Of all the lines in the entries below, give again exactly those starting at the line containing "Bookmark the Spark" and ending at the line containing "You are a computer-use agent. The width", both ends included, and no others.

- [Saved data entries]
%%
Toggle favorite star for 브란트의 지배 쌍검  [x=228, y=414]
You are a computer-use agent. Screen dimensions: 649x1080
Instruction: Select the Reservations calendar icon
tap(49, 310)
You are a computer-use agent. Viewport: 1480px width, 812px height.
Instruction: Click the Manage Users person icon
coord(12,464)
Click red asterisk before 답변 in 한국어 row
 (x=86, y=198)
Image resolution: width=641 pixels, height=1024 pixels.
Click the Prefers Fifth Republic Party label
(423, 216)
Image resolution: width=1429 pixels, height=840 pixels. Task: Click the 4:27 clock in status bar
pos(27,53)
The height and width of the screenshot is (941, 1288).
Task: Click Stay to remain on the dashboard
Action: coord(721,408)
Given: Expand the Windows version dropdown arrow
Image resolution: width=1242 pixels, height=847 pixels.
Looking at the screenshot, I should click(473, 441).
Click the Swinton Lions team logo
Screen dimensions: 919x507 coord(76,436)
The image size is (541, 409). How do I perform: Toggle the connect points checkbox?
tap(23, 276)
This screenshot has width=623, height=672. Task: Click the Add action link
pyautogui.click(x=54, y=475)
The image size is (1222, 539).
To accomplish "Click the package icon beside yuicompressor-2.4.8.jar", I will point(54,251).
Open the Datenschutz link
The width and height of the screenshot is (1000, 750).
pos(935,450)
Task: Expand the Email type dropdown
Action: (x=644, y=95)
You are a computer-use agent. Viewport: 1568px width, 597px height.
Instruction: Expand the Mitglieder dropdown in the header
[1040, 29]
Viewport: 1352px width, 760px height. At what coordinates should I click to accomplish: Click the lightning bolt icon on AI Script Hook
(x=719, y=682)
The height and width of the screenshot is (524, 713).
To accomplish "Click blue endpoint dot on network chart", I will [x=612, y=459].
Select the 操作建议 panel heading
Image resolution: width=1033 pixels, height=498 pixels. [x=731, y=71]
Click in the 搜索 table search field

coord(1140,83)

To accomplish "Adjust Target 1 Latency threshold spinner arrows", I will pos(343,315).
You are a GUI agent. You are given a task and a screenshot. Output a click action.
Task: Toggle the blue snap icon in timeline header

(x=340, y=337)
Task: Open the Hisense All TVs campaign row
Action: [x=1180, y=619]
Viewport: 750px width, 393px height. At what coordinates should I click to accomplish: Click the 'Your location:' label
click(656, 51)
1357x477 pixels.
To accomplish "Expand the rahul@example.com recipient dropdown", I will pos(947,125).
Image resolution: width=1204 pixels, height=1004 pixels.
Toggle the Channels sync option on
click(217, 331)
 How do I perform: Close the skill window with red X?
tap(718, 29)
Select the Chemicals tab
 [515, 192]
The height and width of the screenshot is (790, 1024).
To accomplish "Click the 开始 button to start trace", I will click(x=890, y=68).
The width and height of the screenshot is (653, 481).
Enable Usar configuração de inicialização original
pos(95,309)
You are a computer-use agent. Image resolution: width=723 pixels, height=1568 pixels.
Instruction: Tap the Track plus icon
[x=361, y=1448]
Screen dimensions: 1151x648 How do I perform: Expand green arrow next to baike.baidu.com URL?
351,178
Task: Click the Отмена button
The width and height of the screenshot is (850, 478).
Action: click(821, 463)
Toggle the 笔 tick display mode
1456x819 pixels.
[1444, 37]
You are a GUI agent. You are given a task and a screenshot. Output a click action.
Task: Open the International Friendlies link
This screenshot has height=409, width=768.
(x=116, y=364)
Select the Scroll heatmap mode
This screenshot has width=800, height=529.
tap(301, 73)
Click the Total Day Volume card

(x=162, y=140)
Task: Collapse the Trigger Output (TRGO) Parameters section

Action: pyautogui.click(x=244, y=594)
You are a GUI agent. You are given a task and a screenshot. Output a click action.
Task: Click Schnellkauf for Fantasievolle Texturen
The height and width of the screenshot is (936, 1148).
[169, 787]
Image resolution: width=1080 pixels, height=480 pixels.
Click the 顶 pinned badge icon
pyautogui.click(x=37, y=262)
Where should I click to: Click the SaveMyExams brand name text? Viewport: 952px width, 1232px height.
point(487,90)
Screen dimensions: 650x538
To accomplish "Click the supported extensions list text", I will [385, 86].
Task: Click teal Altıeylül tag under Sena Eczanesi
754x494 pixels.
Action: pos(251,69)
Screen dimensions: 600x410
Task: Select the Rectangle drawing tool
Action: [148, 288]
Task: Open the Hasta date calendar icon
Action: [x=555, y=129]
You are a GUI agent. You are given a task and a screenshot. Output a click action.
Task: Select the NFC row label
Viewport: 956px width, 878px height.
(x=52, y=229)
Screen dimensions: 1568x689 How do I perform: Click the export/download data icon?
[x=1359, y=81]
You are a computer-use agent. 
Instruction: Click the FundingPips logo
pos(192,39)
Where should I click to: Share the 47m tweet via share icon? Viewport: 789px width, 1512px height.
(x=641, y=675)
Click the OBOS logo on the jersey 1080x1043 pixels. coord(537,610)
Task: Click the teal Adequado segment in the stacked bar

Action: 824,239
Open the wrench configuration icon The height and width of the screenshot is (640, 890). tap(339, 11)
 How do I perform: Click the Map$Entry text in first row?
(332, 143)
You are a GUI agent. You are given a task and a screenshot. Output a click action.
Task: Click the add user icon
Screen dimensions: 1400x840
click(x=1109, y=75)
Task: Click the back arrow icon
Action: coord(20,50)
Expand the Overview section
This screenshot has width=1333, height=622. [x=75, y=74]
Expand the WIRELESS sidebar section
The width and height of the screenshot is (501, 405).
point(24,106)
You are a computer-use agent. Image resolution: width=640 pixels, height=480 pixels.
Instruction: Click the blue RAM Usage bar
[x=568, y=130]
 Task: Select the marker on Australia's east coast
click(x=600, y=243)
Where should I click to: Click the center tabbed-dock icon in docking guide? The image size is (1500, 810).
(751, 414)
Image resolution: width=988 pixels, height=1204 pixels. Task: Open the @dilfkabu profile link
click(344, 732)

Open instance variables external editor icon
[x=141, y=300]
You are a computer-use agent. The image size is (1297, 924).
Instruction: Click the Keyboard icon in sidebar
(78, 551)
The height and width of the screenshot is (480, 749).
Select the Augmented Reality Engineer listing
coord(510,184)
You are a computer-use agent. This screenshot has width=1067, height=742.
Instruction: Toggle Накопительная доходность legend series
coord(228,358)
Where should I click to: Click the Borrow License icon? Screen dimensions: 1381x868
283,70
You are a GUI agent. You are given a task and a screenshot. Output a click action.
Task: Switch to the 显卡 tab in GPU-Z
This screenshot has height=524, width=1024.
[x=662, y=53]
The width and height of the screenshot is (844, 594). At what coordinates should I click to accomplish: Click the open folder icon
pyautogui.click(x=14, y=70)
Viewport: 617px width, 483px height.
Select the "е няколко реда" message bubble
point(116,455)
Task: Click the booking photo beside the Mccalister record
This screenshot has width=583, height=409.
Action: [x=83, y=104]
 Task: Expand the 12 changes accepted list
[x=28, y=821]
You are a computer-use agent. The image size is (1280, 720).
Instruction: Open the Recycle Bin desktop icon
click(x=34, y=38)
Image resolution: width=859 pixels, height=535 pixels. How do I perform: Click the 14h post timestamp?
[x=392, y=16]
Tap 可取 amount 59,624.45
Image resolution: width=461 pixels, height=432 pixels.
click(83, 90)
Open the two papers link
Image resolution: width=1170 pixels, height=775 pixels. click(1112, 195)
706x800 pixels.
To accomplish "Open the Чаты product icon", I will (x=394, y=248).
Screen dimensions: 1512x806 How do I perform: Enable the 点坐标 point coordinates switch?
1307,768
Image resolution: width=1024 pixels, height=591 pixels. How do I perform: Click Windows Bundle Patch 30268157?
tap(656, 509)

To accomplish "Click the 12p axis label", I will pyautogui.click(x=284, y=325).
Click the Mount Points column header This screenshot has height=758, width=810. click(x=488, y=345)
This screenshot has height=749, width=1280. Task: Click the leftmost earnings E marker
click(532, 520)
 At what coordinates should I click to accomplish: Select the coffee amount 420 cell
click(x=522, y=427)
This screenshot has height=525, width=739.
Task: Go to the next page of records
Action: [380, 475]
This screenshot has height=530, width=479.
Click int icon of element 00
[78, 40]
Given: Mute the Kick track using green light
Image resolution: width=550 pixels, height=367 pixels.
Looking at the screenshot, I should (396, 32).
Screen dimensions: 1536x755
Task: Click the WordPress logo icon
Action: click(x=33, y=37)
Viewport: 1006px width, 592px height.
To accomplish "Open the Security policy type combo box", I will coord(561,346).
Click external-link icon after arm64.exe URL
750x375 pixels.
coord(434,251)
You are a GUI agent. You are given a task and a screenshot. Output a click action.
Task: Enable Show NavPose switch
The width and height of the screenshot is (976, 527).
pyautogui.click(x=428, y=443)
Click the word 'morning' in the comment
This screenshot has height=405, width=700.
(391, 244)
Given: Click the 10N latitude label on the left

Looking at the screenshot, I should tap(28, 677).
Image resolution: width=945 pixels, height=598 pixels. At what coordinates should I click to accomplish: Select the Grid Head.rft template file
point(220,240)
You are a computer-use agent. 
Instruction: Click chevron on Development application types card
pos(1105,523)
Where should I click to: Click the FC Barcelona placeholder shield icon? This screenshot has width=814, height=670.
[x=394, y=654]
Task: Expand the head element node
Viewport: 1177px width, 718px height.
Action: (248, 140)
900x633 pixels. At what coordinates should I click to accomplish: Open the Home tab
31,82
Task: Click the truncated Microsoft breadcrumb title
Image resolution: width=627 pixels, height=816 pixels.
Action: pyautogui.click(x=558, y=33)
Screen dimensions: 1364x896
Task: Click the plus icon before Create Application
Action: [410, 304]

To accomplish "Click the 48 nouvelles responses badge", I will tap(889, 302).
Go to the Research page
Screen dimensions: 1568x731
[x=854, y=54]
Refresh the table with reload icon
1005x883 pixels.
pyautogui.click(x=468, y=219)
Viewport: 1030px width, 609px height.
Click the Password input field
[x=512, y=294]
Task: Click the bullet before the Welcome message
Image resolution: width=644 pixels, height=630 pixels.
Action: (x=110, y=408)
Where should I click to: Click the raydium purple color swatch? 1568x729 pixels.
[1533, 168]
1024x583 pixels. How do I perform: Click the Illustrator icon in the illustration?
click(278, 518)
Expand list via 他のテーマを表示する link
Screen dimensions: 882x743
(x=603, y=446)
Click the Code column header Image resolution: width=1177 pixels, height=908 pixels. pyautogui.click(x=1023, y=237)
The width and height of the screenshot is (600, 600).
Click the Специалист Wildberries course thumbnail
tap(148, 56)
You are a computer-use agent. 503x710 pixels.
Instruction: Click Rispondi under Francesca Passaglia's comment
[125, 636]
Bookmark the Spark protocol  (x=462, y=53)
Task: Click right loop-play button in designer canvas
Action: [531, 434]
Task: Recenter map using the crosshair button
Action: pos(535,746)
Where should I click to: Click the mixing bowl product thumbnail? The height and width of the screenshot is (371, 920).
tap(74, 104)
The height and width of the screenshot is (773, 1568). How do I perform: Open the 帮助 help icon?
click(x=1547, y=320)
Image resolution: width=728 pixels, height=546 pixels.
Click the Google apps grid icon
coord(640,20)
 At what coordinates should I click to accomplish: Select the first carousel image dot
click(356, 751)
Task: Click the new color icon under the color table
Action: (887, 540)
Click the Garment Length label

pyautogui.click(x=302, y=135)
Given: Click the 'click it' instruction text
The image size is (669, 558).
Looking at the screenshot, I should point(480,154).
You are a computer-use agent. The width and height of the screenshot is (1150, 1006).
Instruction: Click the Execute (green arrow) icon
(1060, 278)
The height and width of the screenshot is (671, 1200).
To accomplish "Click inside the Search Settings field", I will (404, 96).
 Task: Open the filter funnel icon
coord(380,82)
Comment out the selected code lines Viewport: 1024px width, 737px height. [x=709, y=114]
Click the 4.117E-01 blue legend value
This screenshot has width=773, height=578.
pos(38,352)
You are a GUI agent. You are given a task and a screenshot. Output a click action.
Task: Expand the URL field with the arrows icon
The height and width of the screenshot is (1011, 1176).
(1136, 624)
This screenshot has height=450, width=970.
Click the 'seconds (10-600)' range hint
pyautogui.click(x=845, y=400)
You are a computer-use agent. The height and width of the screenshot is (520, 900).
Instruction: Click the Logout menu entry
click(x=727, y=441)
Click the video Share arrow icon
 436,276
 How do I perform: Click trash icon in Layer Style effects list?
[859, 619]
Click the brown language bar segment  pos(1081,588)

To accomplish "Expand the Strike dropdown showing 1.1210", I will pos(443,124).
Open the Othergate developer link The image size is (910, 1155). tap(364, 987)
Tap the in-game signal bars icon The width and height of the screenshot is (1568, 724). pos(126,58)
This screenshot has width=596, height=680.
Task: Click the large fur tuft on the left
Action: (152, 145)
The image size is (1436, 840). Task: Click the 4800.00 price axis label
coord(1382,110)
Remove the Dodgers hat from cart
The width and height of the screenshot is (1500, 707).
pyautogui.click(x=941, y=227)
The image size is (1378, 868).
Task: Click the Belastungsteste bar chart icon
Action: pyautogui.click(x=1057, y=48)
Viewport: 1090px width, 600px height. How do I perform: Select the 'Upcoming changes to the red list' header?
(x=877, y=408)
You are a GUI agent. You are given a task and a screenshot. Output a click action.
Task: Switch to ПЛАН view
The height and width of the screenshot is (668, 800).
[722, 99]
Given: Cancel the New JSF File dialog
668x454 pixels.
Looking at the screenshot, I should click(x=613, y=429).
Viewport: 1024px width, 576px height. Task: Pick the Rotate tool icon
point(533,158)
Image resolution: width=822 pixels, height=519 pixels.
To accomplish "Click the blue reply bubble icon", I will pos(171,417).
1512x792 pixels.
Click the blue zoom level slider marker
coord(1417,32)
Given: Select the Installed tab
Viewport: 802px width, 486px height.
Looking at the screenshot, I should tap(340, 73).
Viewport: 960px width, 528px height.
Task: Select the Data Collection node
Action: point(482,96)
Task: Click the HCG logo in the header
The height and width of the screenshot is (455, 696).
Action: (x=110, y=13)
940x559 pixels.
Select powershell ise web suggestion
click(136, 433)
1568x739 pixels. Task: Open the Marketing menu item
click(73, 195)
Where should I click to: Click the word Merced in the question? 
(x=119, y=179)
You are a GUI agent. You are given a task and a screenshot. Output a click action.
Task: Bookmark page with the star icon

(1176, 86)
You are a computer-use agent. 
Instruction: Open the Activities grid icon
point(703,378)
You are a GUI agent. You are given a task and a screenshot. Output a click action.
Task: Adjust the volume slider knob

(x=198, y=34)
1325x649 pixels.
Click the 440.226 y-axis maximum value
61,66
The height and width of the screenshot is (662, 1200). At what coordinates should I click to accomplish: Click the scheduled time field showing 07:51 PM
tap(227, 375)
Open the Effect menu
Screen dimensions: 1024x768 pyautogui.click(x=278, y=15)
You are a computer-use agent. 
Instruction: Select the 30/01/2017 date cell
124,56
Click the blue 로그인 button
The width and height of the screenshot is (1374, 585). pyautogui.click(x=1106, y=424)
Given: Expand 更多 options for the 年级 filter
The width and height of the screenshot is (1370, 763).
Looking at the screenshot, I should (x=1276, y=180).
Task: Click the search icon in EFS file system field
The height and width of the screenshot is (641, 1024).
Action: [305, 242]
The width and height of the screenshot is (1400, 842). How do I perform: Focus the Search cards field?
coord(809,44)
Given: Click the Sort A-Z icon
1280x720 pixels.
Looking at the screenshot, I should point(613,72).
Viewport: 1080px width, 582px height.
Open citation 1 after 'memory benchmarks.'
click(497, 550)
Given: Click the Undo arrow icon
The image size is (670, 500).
%%
- [Output of the task]
Bookmark the Spark protocol  (x=462, y=53)
Task: Click right loop-play button in designer canvas
Action: [531, 434]
Task: Recenter map using the crosshair button
Action: pos(535,746)
Where should I click to: Click the mixing bowl product thumbnail? The height and width of the screenshot is (371, 920).
tap(74, 104)
The height and width of the screenshot is (773, 1568). How do I perform: Open the 帮助 help icon?
click(x=1547, y=320)
Image resolution: width=728 pixels, height=546 pixels.
Click the Google apps grid icon
coord(640,20)
 At what coordinates should I click to accomplish: Select the first carousel image dot
click(356, 751)
Task: Click the new color icon under the color table
Action: (887, 540)
Click the Garment Length label

pyautogui.click(x=302, y=135)
Given: Click the 'click it' instruction text
The image size is (669, 558).
Looking at the screenshot, I should point(480,154).
You are a computer-use agent. The width and height of the screenshot is (1150, 1006).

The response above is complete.